Allied Nevada Gold (TSX: ANV; NYSE-MKT: ANV), like many gold producers, has been taking steps to strengthen its balance sheet and recently announced the sale of a non-core asset in Nevada.
In late January, the Reno, Nev.-based firm said it agreed to sell its Hasbrouck property to Vancouver-based West Kirkland Mining (TSXV:WKM; US-OTC: WKLDF) for US$30 million.
The property, located in Esmeralda County, contains two oxidized, low-sulphidation, epithermal vein deposits: Hasbrouck and Three Hills. Hasbrouck contains 1.6 million inferred equivalent oz. gold, while the nearby Three Hills deposit contains 133,600 indicated oz. gold.
A preliminary economic assessment, conducted in 2012, envisions mining the property as an open-pit, heap-leach operation.
In exchange for a 75% interest in Hasbrouck, West Kirkland is required to pay US$20 million when the deal closes, which should occur no later than April 24. It can acquire the remaining 25% by providing another US$10 million within 30 months of closing.
If the junior explorer fails to make the final payment or if Allied Nevada chooses to retain a 25% interest, the miner will place the property into a joint venture, where West Kirkland will hold a 75% stake.
To help fund the transaction, West Kirkland recently completed a non-brokered private placement where it sold 11.9 million shares priced at 10¢ apiece to raise $1.2 million in funds, of which it allocated US$500,000 for the non-refundable deposit it paid Allied Nevada upon entering the sales agreement.
Commenting on the transaction, BMO analyst Brian Quast, who covers Allied Nevada, says the sale price is below his 10% net present value of US$91 million for the property. That said, he notes “shoring up the balance sheet should take priority in this [low gold-price] environment.” Quast cautions that completing the transaction depends on West Kirkland securing more funds, noting the smaller firm generates no income.
In a move to increase its liquidity, Allied Nevada revised its credit agreement in December with the Bank of Nova Scotia and other lenders.

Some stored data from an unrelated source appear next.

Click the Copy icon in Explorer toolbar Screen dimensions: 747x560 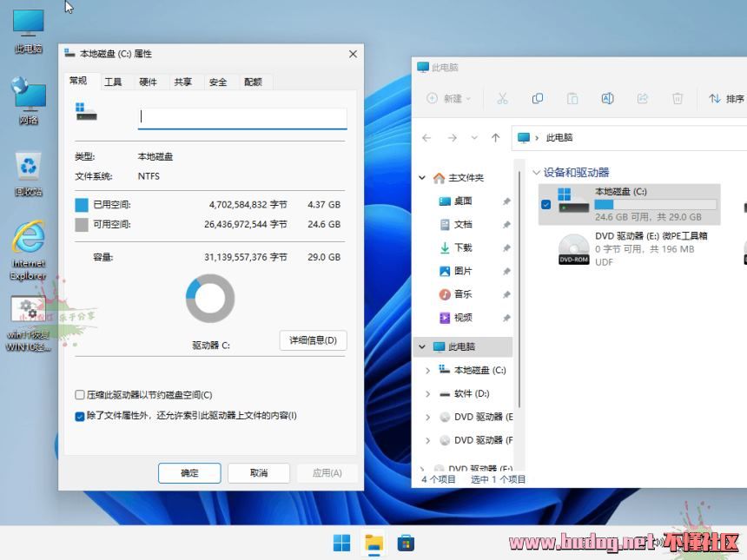pos(539,98)
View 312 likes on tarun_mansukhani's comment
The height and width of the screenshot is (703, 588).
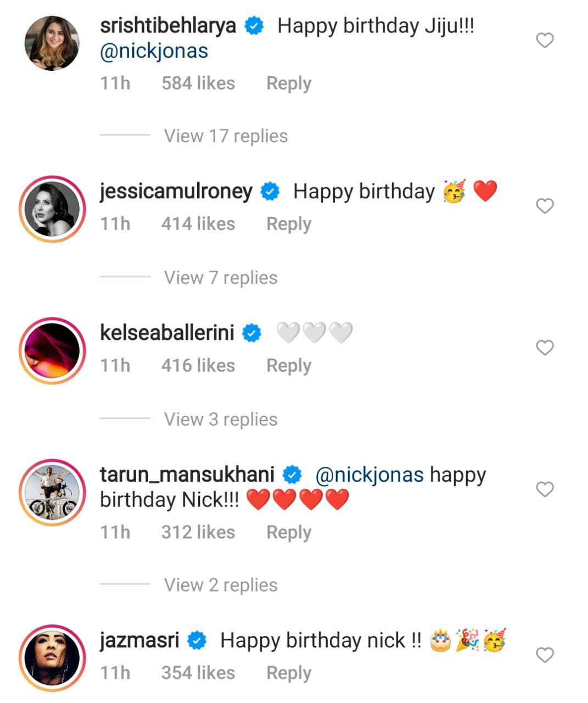[198, 533]
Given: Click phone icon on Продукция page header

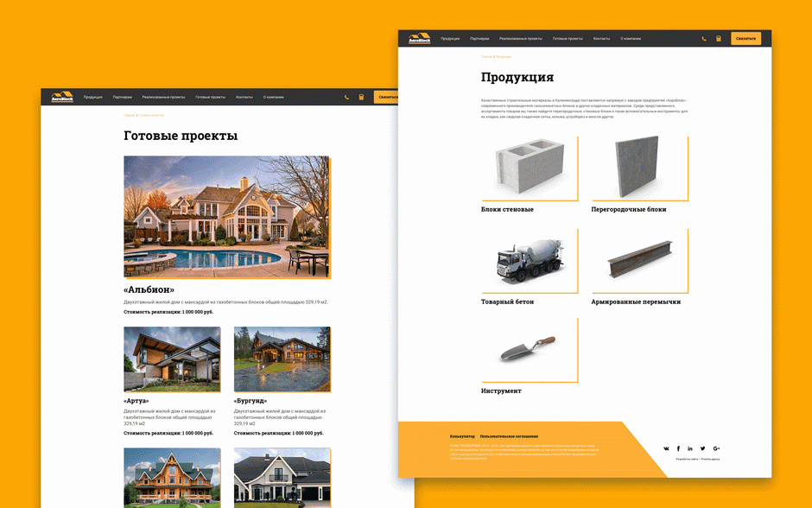Looking at the screenshot, I should point(704,39).
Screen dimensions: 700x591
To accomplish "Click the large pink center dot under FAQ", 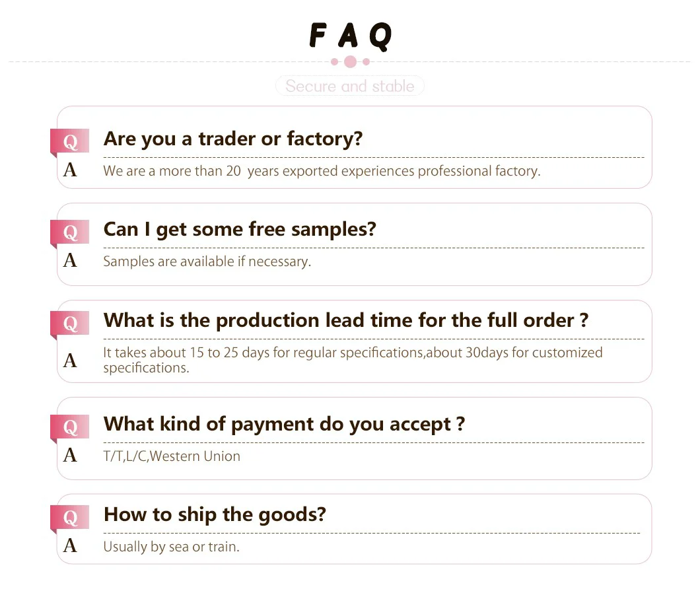I will (x=350, y=61).
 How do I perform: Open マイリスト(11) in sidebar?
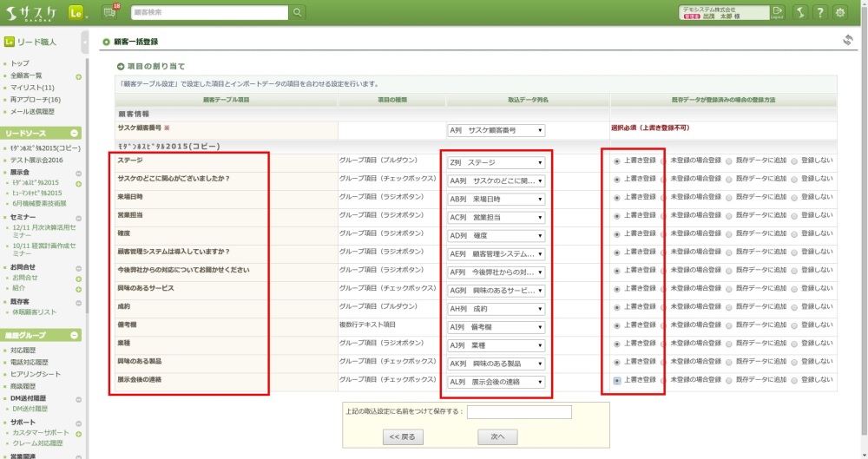coord(32,88)
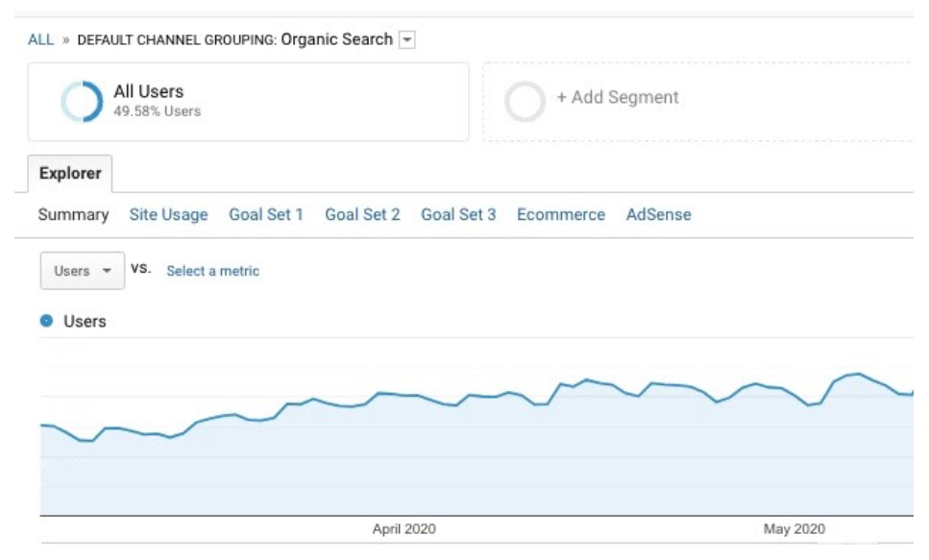Open the Site Usage tab
Screen dimensions: 929x560
[169, 214]

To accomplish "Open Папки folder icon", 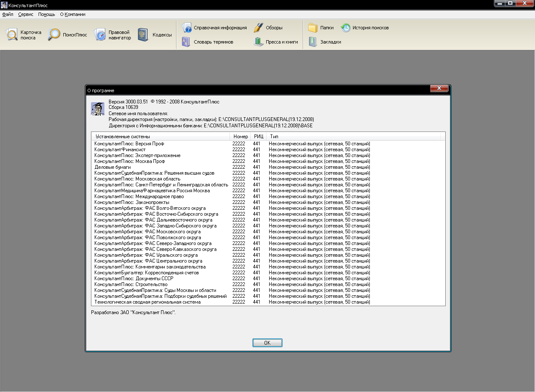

Of note, the bank agreed to remove “certain covenants that had become obstacles with the declining price of gold,” said Stephen Jones, the company’s chief financial officer, in a release.
As a result, the bank reduced Allied Nevada’s US$120-million credit facility to US$40 million, however, added an “accordion feature” that could increase that amount to US$75 million.
Quast says that “while this amended revolver gives Allied Nevada some cash cushion in 2014,” he argues the miner still does not have enough funds to expand its Hycroft heap-leach gold–silver mine near Winnemucca, Nev.
The firm plans to expand its single producing mine by constructing a mill to process the harder sulphide material. It is working on a prefeasibility study for the expansion, and aims to start construction later this year.
Allied Nevada says it will lower its mining rate in 2014, but process higher-grade ore that was previously assigned to the mill. “Guidance for the mined grades in 2014 is 0.48 gram gold per tonne and 12 grams silver per tonne, which is double the [0.24 gram gold and 6.9 grams silver] heap-leach reserve grades reported in the last statement,” Quast writes.
The company is targeting 2014 sales of 230,000 to 250,000 oz. gold and 1.7 million to 2 million oz. silver at expected by-product cash costs of US$825 to $850 per oz. In comparison, it sold 181,941 oz. gold and 858,073 oz. silver last year, with the silver sales falling slightly below its expectations.
Allied Nevada will release its full 2013 financials on Feb. 24.
It gained 4% to close at $5.68 on Feb 11, within a 52-week range of $3.20 to $23.84.
Quast rates the stock as an “underperform speculative,” and has no target price.